Dataset entries:
Content starts
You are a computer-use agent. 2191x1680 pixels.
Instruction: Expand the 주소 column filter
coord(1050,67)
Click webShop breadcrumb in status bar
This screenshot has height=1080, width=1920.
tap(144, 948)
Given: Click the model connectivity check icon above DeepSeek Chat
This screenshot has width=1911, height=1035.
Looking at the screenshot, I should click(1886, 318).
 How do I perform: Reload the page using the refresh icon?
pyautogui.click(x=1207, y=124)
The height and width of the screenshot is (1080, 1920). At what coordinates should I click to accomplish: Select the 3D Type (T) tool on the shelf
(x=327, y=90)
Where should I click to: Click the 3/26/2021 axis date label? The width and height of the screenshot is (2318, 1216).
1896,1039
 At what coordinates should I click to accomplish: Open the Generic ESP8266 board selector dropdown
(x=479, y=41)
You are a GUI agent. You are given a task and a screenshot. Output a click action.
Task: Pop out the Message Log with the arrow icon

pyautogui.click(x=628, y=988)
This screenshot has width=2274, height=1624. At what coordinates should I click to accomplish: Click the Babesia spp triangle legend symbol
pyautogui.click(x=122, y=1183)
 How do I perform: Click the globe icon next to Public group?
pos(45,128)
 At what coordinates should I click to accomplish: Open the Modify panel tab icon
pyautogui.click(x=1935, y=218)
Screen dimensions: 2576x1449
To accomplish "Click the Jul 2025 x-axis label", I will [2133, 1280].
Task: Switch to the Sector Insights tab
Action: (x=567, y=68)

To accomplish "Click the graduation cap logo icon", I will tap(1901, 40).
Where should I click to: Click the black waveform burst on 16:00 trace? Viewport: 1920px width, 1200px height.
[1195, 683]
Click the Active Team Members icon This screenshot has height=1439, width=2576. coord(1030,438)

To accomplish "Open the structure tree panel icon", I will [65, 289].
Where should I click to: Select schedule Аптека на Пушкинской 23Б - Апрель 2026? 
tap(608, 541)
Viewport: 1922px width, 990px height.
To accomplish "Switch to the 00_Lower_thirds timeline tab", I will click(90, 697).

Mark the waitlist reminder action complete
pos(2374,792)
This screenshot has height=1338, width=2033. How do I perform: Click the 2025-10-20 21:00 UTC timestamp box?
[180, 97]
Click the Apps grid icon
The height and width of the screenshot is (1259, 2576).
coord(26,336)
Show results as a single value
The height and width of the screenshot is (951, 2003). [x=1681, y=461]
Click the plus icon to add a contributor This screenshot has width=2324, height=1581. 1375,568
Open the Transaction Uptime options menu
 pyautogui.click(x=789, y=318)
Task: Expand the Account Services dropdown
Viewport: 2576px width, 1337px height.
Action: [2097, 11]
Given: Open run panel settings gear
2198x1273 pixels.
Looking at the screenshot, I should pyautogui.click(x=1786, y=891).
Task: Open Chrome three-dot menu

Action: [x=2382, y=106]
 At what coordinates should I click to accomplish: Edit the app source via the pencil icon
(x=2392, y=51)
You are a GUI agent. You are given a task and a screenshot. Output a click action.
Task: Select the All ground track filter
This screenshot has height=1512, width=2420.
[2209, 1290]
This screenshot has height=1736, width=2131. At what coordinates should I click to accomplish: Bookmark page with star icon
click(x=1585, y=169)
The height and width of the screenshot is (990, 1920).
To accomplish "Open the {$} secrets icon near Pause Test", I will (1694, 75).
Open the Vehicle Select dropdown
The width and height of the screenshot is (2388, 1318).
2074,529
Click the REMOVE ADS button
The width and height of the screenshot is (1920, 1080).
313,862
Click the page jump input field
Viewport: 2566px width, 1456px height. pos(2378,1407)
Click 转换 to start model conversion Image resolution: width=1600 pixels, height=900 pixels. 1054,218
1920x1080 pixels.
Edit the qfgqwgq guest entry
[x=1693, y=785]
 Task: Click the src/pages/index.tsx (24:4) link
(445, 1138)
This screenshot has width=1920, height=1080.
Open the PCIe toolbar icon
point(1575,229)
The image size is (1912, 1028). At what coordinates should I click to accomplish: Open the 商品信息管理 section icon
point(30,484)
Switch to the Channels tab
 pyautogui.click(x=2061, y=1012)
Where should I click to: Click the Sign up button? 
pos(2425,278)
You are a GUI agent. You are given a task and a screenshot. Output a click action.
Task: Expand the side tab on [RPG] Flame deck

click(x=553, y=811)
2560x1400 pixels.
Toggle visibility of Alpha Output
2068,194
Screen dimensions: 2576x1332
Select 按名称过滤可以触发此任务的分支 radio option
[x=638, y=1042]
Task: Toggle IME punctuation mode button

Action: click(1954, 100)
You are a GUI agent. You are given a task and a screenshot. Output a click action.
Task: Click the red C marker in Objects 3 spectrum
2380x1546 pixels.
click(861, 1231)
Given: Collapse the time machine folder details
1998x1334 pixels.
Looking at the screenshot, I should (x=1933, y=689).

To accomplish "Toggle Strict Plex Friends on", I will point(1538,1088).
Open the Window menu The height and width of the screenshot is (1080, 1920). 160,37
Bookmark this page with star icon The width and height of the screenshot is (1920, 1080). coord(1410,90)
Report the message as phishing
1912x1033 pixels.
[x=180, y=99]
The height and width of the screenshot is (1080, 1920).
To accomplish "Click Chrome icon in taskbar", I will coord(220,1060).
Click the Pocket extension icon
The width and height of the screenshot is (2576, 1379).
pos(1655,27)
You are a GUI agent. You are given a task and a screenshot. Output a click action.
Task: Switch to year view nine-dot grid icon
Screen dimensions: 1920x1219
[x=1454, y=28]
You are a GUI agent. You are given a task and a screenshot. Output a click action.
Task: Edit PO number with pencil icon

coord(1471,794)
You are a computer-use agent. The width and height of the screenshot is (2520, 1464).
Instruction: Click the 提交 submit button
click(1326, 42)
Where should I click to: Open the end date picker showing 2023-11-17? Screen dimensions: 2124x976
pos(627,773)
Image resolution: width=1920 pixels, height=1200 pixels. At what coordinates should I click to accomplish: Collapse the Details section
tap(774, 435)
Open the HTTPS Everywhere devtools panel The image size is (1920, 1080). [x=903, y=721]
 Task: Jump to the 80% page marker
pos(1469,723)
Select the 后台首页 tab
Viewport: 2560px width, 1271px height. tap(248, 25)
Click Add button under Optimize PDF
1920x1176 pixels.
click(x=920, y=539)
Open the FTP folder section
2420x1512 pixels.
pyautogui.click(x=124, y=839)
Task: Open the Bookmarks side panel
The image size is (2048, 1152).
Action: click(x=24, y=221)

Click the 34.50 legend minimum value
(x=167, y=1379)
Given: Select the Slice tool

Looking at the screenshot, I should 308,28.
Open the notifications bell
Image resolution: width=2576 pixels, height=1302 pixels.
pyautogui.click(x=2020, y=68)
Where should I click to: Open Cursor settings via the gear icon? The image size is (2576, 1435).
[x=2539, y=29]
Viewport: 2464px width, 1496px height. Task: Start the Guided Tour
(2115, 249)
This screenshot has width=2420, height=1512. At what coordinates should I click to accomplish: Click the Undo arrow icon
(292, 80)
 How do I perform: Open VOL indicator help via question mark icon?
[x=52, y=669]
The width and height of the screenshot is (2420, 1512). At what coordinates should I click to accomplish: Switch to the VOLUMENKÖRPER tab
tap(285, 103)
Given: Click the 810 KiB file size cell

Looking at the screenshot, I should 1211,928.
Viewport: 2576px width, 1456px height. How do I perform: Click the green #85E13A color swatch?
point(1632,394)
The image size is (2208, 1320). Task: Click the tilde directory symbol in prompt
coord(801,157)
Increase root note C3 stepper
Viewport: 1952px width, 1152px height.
Content ends
What is being asked → Copy each line above exactly as it stands.

Finished task →
You are a computer-use agent. 2191x1680 pixels.
Instruction: Expand the 주소 column filter
coord(1050,67)
Click webShop breadcrumb in status bar
This screenshot has height=1080, width=1920.
tap(144, 948)
Given: Click the model connectivity check icon above DeepSeek Chat
This screenshot has width=1911, height=1035.
Looking at the screenshot, I should click(1886, 318).
 How do I perform: Reload the page using the refresh icon?
pyautogui.click(x=1207, y=124)
The height and width of the screenshot is (1080, 1920). At what coordinates should I click to accomplish: Select the 3D Type (T) tool on the shelf
(x=327, y=90)
Where should I click to: Click the 3/26/2021 axis date label? The width and height of the screenshot is (2318, 1216).
1896,1039
 At what coordinates should I click to accomplish: Open the Generic ESP8266 board selector dropdown
(x=479, y=41)
You are a GUI agent. You are given a task and a screenshot. Output a click action.
Task: Pop out the Message Log with the arrow icon

pyautogui.click(x=628, y=988)
This screenshot has width=2274, height=1624. At what coordinates should I click to accomplish: Click the Babesia spp triangle legend symbol
pyautogui.click(x=122, y=1183)
 How do I perform: Click the globe icon next to Public group?
pos(45,128)
 At what coordinates should I click to accomplish: Open the Modify panel tab icon
pyautogui.click(x=1935, y=218)
Screen dimensions: 2576x1449
To accomplish "Click the Jul 2025 x-axis label", I will [2133, 1280].
Task: Switch to the Sector Insights tab
Action: (x=567, y=68)

To accomplish "Click the graduation cap logo icon", I will tap(1901, 40).
Where should I click to: Click the black waveform burst on 16:00 trace? Viewport: 1920px width, 1200px height.
[1195, 683]
Click the Active Team Members icon This screenshot has height=1439, width=2576. coord(1030,438)

To accomplish "Open the structure tree panel icon", I will [65, 289].
Where should I click to: Select schedule Аптека на Пушкинской 23Б - Апрель 2026? 
tap(608, 541)
Viewport: 1922px width, 990px height.
To accomplish "Switch to the 00_Lower_thirds timeline tab", I will click(90, 697).

Mark the waitlist reminder action complete
pos(2374,792)
This screenshot has height=1338, width=2033. How do I perform: Click the 2025-10-20 21:00 UTC timestamp box?
[180, 97]
Click the Apps grid icon
The height and width of the screenshot is (1259, 2576).
coord(26,336)
Show results as a single value
The height and width of the screenshot is (951, 2003). [x=1681, y=461]
Click the plus icon to add a contributor This screenshot has width=2324, height=1581. 1375,568
Open the Transaction Uptime options menu
 pyautogui.click(x=789, y=318)
Task: Expand the Account Services dropdown
Viewport: 2576px width, 1337px height.
Action: [2097, 11]
Given: Open run panel settings gear
2198x1273 pixels.
Looking at the screenshot, I should pyautogui.click(x=1786, y=891).
Task: Open Chrome three-dot menu

Action: [x=2382, y=106]
 At what coordinates should I click to accomplish: Edit the app source via the pencil icon
(x=2392, y=51)
You are a GUI agent. You are given a task and a screenshot. Output a click action.
Task: Select the All ground track filter
This screenshot has height=1512, width=2420.
[2209, 1290]
This screenshot has height=1736, width=2131. At what coordinates should I click to accomplish: Bookmark page with star icon
click(x=1585, y=169)
The height and width of the screenshot is (990, 1920).
To accomplish "Open the {$} secrets icon near Pause Test", I will (1694, 75).
Open the Vehicle Select dropdown
The width and height of the screenshot is (2388, 1318).
2074,529
Click the REMOVE ADS button
The width and height of the screenshot is (1920, 1080).
313,862
Click the page jump input field
Viewport: 2566px width, 1456px height. pos(2378,1407)
Click 转换 to start model conversion Image resolution: width=1600 pixels, height=900 pixels. 1054,218
1920x1080 pixels.
Edit the qfgqwgq guest entry
[x=1693, y=785]
 Task: Click the src/pages/index.tsx (24:4) link
(445, 1138)
This screenshot has width=1920, height=1080.
Open the PCIe toolbar icon
point(1575,229)
The image size is (1912, 1028). At what coordinates should I click to accomplish: Open the 商品信息管理 section icon
point(30,484)
Switch to the Channels tab
 pyautogui.click(x=2061, y=1012)
Where should I click to: Click the Sign up button? 
pos(2425,278)
You are a GUI agent. You are given a task and a screenshot. Output a click action.
Task: Expand the side tab on [RPG] Flame deck

click(x=553, y=811)
2560x1400 pixels.
Toggle visibility of Alpha Output
2068,194
Screen dimensions: 2576x1332
Select 按名称过滤可以触发此任务的分支 radio option
[x=638, y=1042]
Task: Toggle IME punctuation mode button

Action: click(1954, 100)
You are a GUI agent. You are given a task and a screenshot. Output a click action.
Task: Click the red C marker in Objects 3 spectrum
2380x1546 pixels.
click(861, 1231)
Given: Collapse the time machine folder details
1998x1334 pixels.
Looking at the screenshot, I should (x=1933, y=689).

To accomplish "Toggle Strict Plex Friends on", I will point(1538,1088).
Open the Window menu The height and width of the screenshot is (1080, 1920). 160,37
Bookmark this page with star icon The width and height of the screenshot is (1920, 1080). coord(1410,90)
Report the message as phishing
1912x1033 pixels.
[x=180, y=99]
The height and width of the screenshot is (1080, 1920).
To accomplish "Click Chrome icon in taskbar", I will coord(220,1060).
Click the Pocket extension icon
The width and height of the screenshot is (2576, 1379).
pos(1655,27)
You are a GUI agent. You are given a task and a screenshot. Output a click action.
Task: Switch to year view nine-dot grid icon
Screen dimensions: 1920x1219
[x=1454, y=28]
You are a GUI agent. You are given a task and a screenshot. Output a click action.
Task: Edit PO number with pencil icon

coord(1471,794)
You are a computer-use agent. The width and height of the screenshot is (2520, 1464).
Instruction: Click the 提交 submit button
click(1326, 42)
Where should I click to: Open the end date picker showing 2023-11-17? Screen dimensions: 2124x976
pos(627,773)
Image resolution: width=1920 pixels, height=1200 pixels. At what coordinates should I click to accomplish: Collapse the Details section
tap(774, 435)
Open the HTTPS Everywhere devtools panel The image size is (1920, 1080). [x=903, y=721]
 Task: Jump to the 80% page marker
pos(1469,723)
Select the 后台首页 tab
Viewport: 2560px width, 1271px height. tap(248, 25)
Click Add button under Optimize PDF
1920x1176 pixels.
click(x=920, y=539)
Open the FTP folder section
2420x1512 pixels.
pyautogui.click(x=124, y=839)
Task: Open the Bookmarks side panel
The image size is (2048, 1152).
Action: click(x=24, y=221)

Click the 34.50 legend minimum value
(x=167, y=1379)
Given: Select the Slice tool

Looking at the screenshot, I should 308,28.
Open the notifications bell
Image resolution: width=2576 pixels, height=1302 pixels.
pyautogui.click(x=2020, y=68)
Where should I click to: Open Cursor settings via the gear icon? The image size is (2576, 1435).
[x=2539, y=29]
Viewport: 2464px width, 1496px height. Task: Start the Guided Tour
(2115, 249)
This screenshot has width=2420, height=1512. At what coordinates should I click to accomplish: Click the Undo arrow icon
(292, 80)
 How do I perform: Open VOL indicator help via question mark icon?
[x=52, y=669]
The width and height of the screenshot is (2420, 1512). At what coordinates should I click to accomplish: Switch to the VOLUMENKÖRPER tab
tap(285, 103)
Given: Click the 810 KiB file size cell

Looking at the screenshot, I should 1211,928.
Viewport: 2576px width, 1456px height. How do I perform: Click the green #85E13A color swatch?
point(1632,394)
The image size is (2208, 1320). Task: Click the tilde directory symbol in prompt
coord(801,157)
Increase root note C3 stepper
Viewport: 1952px width, 1152px height.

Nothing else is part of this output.